Gue mengangguk tanpa ragu. Mengabaikan pembicaraan tadi juga topi yang kini ada di kepala gue. Lumayan lah enggak panas-panas amat jadinya biarpun kebesaran. Tangan gue lagi-lagi digandeng. Biar lah sesuka hati suami gue aja. Mengabaikan juga sesekali tatapan heran orang di sekitar kami. mungkin bagi mereka gue ini adik kecil yang dijagain kakaknya yang super besar kali, ya. cuek aja.

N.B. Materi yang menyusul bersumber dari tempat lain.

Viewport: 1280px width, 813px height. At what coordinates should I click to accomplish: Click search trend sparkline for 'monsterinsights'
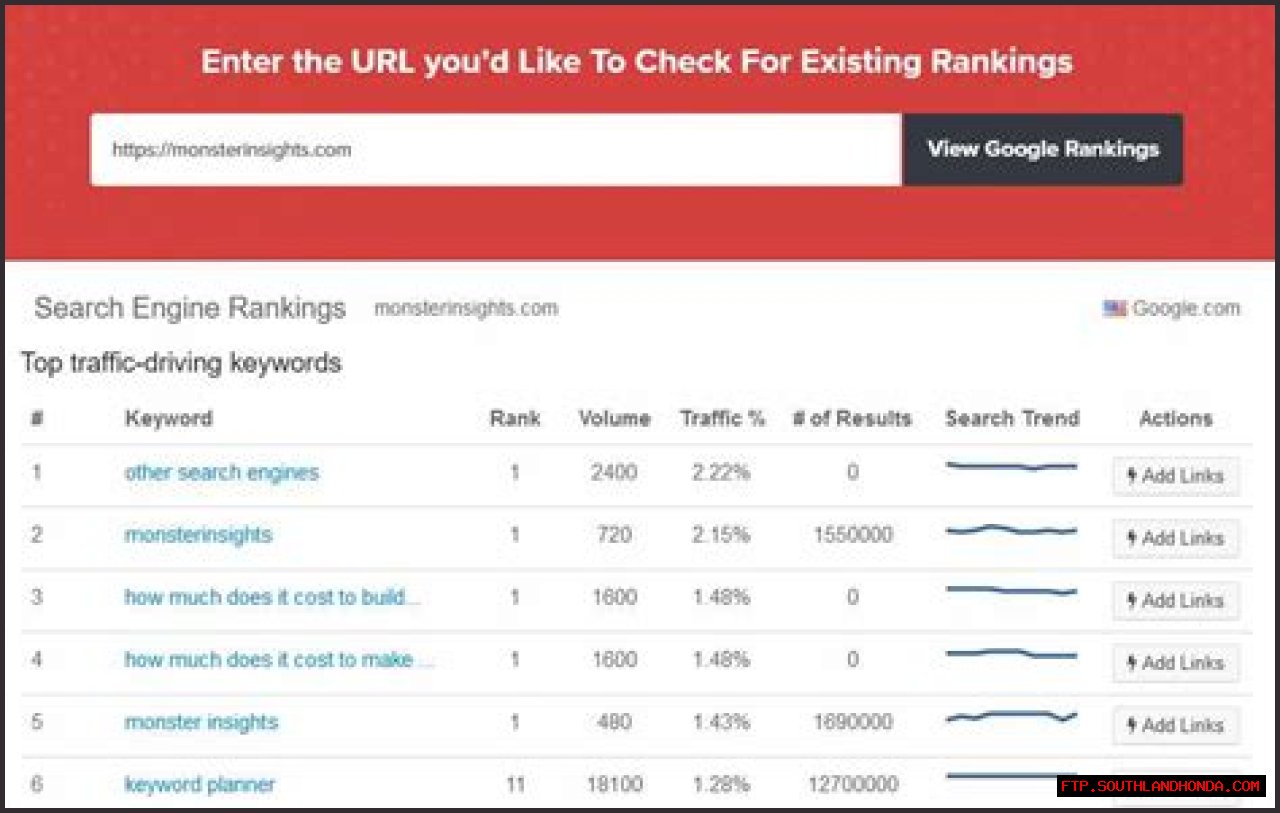click(x=1011, y=530)
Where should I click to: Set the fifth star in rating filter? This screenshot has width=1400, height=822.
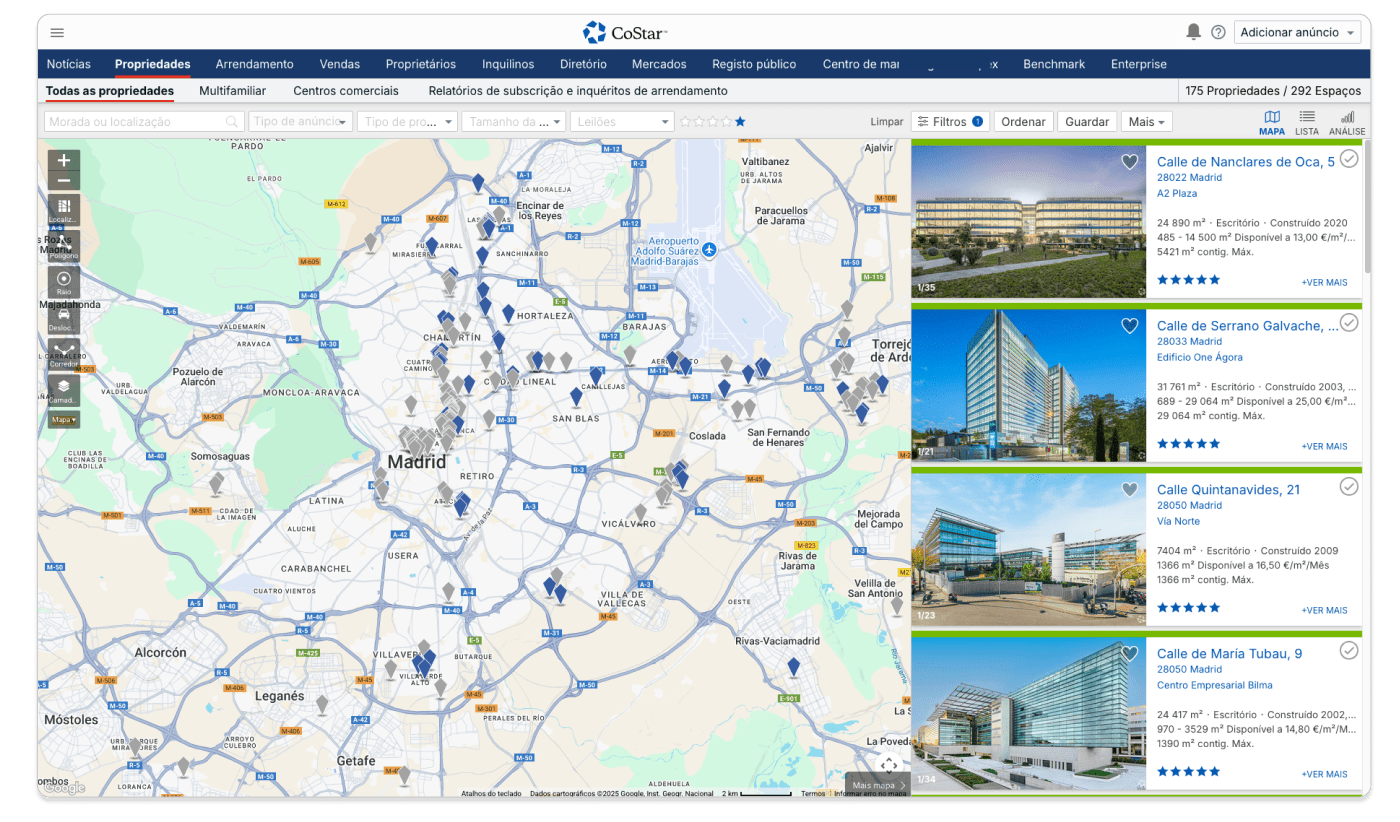point(740,121)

Sedikit lagi langkah kami sampai di antrian, ponsel Abang minta perhatian. Bikin gue menoleh dan mendapati Abang gegas mengambil benda itu dari kantung celananya.
"Sebentar, ya," katanya tapi enggak sedikit pun beranjak menjauh. Seperti biasanya, gue selalu tau dengan siapa dia berhubungan. Biasanya Rama yang menghubunginya. Jadi gue memilih menunggu sembari memperhatikan sekitar.
"Mau apa?" Suara Abang enggak seperti biasanya. Kentara banget kalau enggak suka dan bikin gue penasaran. siapa si penelepon?
"Ck. Saya sudah bilang, saya enggak bisa. Urus dengan Rama saja. Enggak masalah."
Tuh ... tampang Abang berubah enggak ceria lagi.
"Apa? Kamu bilang apa? Jangan main-main dengan kabar itu, Din."